Well, sod that.The only good thing that came out of it is, it feels therapeutic.But only for few hours.I'm now back to being weak.Blame the unrequited love.

Wednesday, April 05, 2006

Eff it!!! I'm not going to work today

There's a day where you just had enough of everything...you see, I mean EVERYTHING!!! Every damn little thing that is just pissing you of completely.And that is today.So, after barely 3 hours stepping into office, had a bit of chat and chat with my boss (usual supervision session), send her to the door, wave goodbye (I'll call you soon when I'm about to end my life!) and that's it! I've got to do something..something that can put my mind at ease.I gathered my troop (2 of them today) did a bit of gossipping about HQ stuff..and after 15 minutes, hey guys..do you mind if I take off ? Really tak larat (in English..tired to an absolute maximum) They just said..okay boss,you look like shit anyway..(ftttt!!) you better go, boss.Ah, that is therapeutic! So, at 2.00 pm, I left the office, with a big smile...straight home.

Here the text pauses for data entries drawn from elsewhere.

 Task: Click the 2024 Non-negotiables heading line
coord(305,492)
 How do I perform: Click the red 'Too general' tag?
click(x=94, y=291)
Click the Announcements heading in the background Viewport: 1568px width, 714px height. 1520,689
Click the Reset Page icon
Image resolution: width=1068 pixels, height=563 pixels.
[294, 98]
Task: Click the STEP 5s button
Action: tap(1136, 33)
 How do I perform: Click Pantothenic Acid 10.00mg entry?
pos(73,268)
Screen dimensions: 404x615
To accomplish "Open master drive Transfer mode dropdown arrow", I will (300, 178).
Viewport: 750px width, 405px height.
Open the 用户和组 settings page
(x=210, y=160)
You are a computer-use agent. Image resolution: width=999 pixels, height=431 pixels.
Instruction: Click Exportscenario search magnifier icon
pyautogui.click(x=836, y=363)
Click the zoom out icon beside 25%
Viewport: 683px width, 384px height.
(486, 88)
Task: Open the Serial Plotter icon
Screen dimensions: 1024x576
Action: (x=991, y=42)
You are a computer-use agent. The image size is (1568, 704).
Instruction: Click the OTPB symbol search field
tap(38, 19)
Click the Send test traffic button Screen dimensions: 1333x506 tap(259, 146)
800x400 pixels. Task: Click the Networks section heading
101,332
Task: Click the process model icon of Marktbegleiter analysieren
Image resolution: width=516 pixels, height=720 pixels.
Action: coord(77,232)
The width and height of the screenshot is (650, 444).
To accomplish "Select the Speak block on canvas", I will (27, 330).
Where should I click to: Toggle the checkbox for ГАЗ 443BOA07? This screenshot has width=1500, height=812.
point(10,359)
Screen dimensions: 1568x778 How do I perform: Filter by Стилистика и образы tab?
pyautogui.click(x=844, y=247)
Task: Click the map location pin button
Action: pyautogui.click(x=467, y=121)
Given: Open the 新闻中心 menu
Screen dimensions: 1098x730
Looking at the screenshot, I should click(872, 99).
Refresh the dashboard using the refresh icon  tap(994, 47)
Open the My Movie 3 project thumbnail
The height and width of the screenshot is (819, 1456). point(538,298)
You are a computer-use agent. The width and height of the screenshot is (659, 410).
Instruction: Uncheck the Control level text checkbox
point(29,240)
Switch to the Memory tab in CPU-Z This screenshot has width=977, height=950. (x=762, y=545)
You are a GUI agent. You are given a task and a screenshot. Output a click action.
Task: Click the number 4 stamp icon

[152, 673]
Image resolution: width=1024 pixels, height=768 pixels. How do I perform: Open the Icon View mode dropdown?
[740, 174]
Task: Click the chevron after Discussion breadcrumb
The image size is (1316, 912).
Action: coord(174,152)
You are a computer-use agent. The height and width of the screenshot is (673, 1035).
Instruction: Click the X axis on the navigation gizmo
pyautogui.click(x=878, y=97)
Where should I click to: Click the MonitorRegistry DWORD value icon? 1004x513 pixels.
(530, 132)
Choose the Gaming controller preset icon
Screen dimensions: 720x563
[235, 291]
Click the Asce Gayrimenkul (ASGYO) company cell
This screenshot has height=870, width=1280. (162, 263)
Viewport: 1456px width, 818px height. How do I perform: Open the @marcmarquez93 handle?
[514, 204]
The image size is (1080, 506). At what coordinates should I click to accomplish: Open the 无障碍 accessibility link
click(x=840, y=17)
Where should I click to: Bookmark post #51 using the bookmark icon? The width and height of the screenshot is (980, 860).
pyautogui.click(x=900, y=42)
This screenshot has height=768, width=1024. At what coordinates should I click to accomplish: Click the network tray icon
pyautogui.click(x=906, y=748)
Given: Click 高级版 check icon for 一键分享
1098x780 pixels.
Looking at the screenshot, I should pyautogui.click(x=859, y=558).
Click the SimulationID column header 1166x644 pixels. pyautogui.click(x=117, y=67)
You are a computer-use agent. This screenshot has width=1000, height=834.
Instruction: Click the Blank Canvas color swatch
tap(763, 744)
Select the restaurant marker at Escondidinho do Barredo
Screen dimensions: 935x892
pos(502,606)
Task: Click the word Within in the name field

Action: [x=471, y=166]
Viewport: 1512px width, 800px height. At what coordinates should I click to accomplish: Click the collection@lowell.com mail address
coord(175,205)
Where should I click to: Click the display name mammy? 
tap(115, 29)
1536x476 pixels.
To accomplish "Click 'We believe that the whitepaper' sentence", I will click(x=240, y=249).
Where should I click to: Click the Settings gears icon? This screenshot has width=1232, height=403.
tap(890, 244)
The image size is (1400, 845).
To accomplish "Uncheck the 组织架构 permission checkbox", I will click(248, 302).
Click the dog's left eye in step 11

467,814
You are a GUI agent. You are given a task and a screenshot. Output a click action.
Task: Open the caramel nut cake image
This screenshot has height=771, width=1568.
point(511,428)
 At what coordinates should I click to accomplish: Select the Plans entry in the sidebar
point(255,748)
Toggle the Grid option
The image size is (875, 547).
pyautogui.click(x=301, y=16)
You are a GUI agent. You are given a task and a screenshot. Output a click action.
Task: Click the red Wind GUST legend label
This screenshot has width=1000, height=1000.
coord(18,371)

I guess in life, we sometimes get caught up in Mike Baldwin's moment (those who watch Coronation Street, might be a good idea to pause and think of poor alzheimer-stricken Mr.Women Knickers Expert Baldwin) Yeah, we forgets everything, who we were, what we do, when was the last time we feel really happy and what not. The last time I was happy ? Probably last weekend when I did a full London Marathon - sleeping competition. I slept and slept and I even dreamt of the tired feeling of sleeping too much.Core.That made me happy.The long sleep it is. That is something to think about..people keep saying that sleeping too much can make you depressed.I said that too and of course, I said that to my lot just to keep them out of bed.But the reality is for me now is that long sleeps is really therapeutic.You should try it.